Educational institutions having a lack of resources to ensure student wellbeing is a common theme Tanya Marwaha has noticed throughout her work at Baton of Hope, a wellbeing charity.

Tanya, 21, was drawn to their services after her own mental health nosedived while she studied at the London School of Economics. Although she had previously struggled with anxiety and depression, being at university exacerbated things, and she attempted suicide twice.

‘I felt hopeless,’ she tells Metro.co.uk. ‘It’s an extremely overwhelming experience, being at university. Everyone tells you that it is the best three years of your life – partying and enjoying yourself. But it wasn’t like that for me.

‘There’s so much pressure on young people – affording rent, getting good grades, navigating student loans – it’s easy to see why so many students crumble under that.

‘At school, you have your hand held and you’re supported. University is such a shift where many people are away from home for the first time, you’re dropped in the deep end and you’re totally unprepared.

‘I knew I needed to do something, otherwise I was just going to end up killing myself.’

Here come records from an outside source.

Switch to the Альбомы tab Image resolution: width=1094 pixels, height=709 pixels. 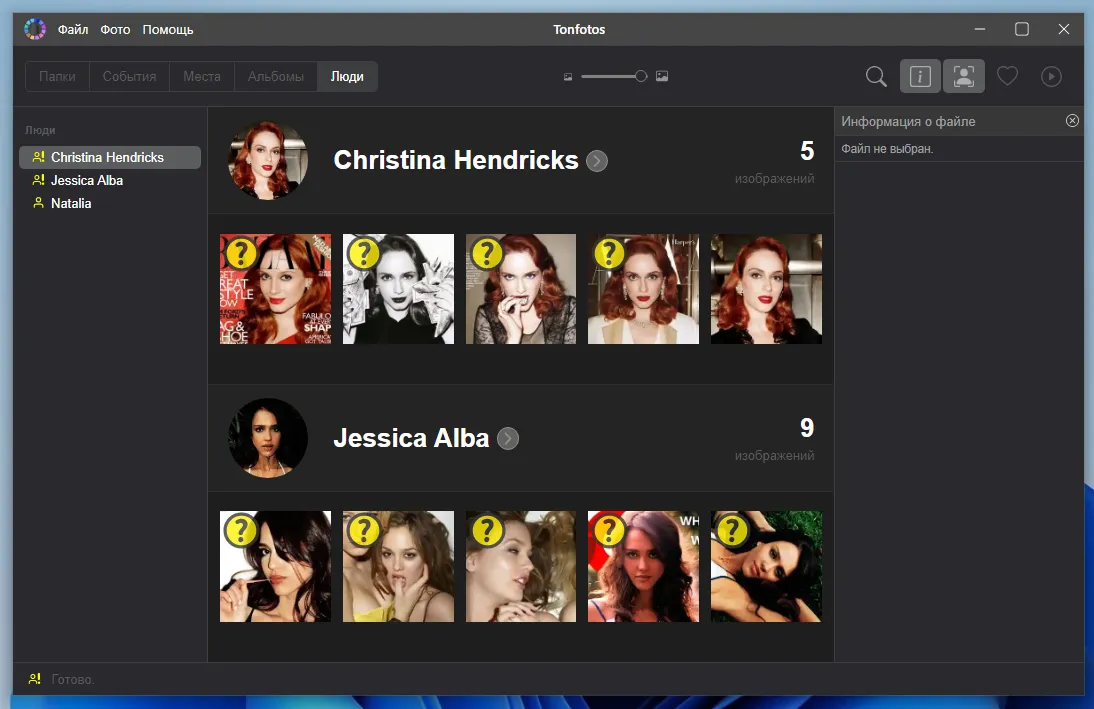(276, 77)
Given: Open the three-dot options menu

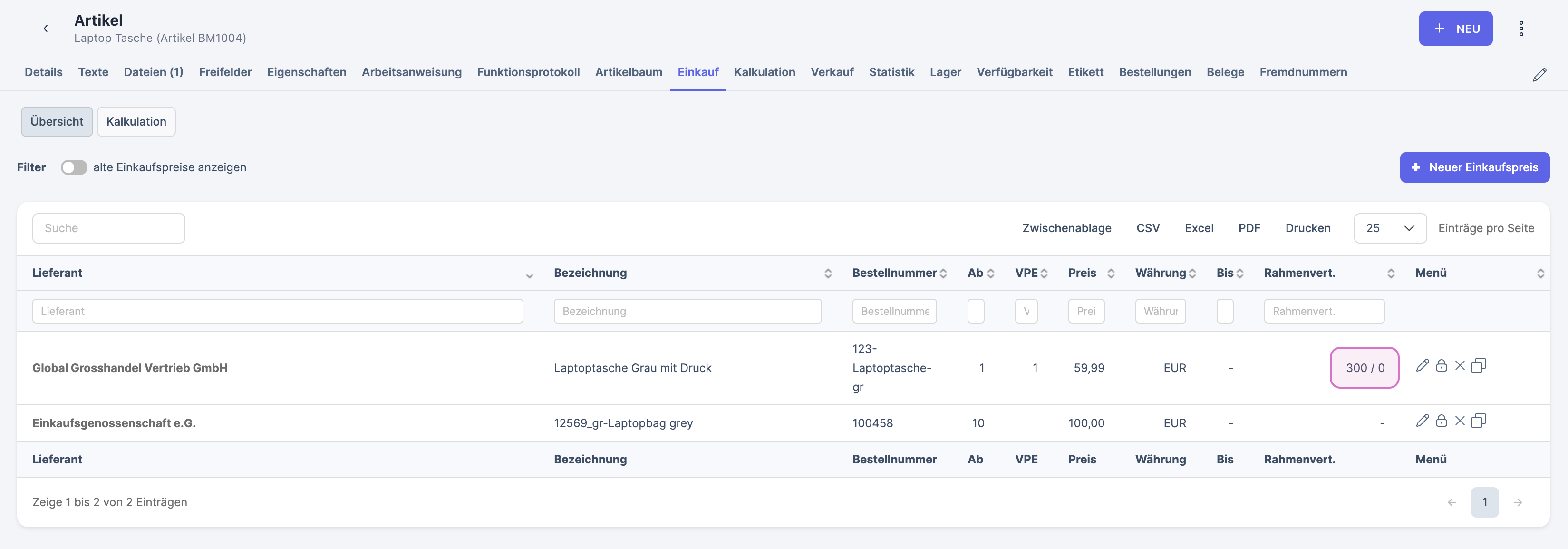Looking at the screenshot, I should pyautogui.click(x=1520, y=29).
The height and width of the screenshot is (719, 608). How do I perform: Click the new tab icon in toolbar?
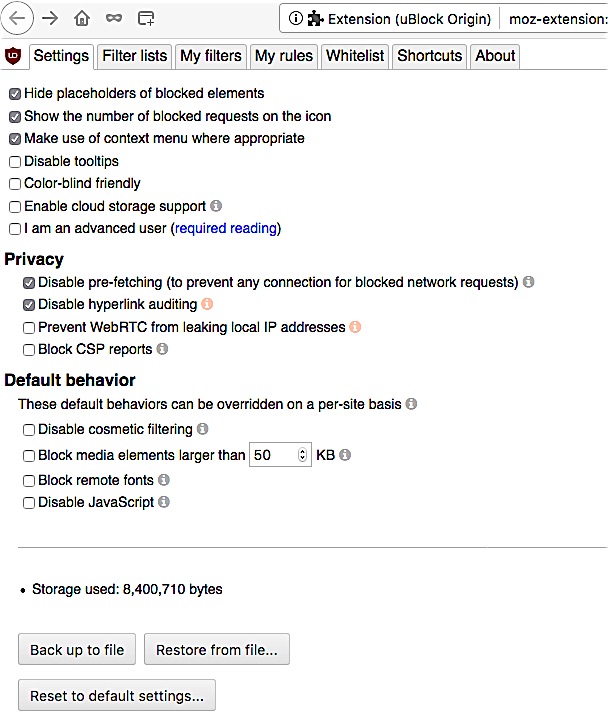pyautogui.click(x=146, y=18)
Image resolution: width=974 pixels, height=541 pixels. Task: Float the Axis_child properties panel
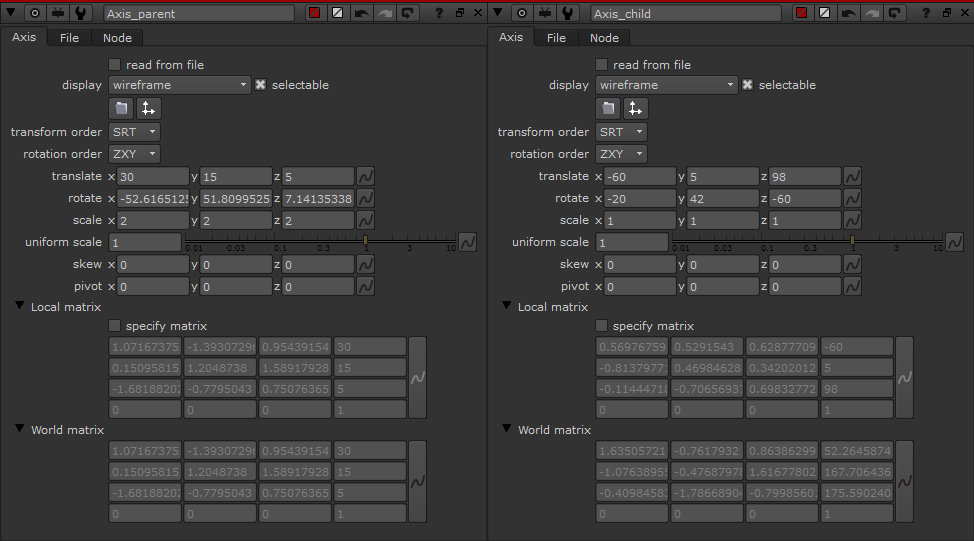(946, 13)
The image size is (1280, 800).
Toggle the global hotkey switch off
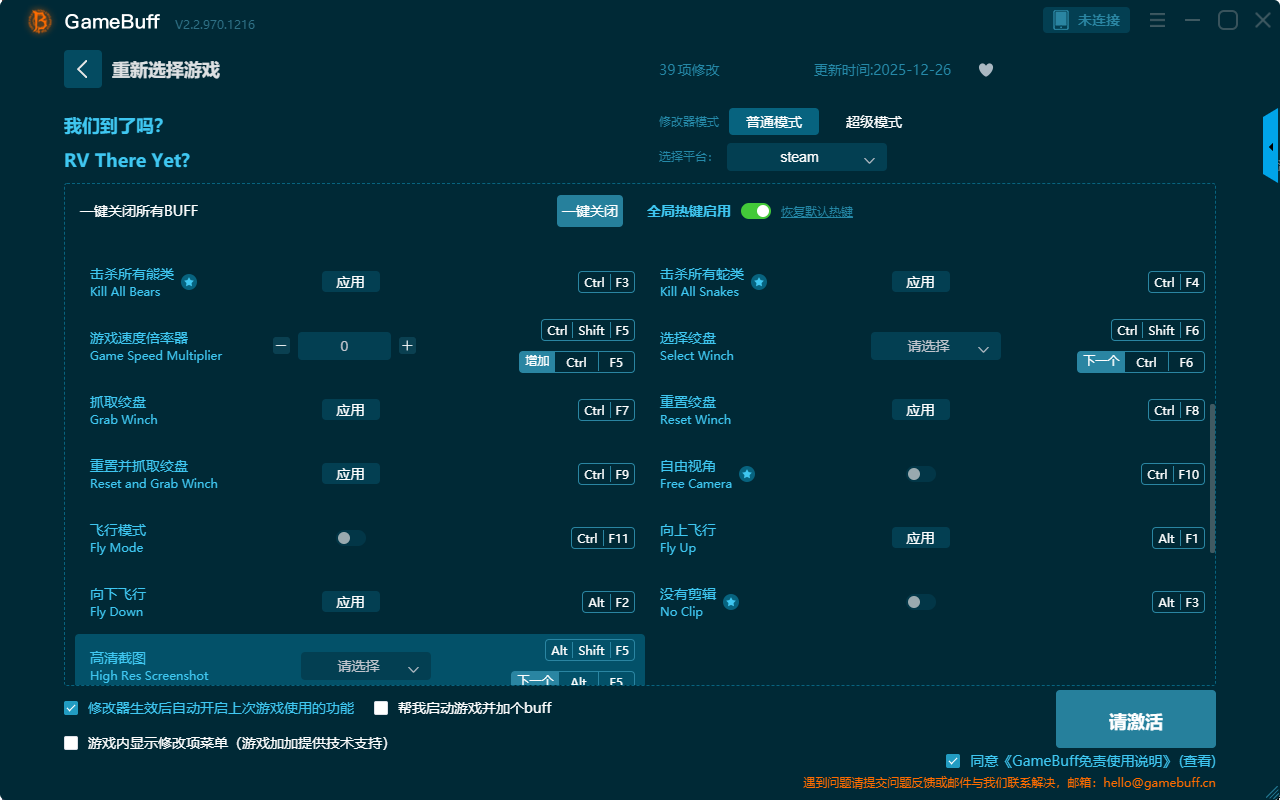756,211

Tanya tried to access LSE’s mental health and wellbeing service. She felt concerned that other people struggling with their mental health could end up spiralling, like she had, without any additional support. She began to lobby the university to improve their mental health service.

‘There was a cycle of students who wouldn’t want to approach the service because they felt service wasn’t providing any practical support,’ she explains.

Tanya understands that budgets across all universities are being stretched – in 2022, the UK university sector complained that institutions were being ‘squeezed and squeezed hard by inflation’.

However, along with Baton of Hope, she is calling for universities to at least signpost to external services if institutions themselves cannot provide essential support.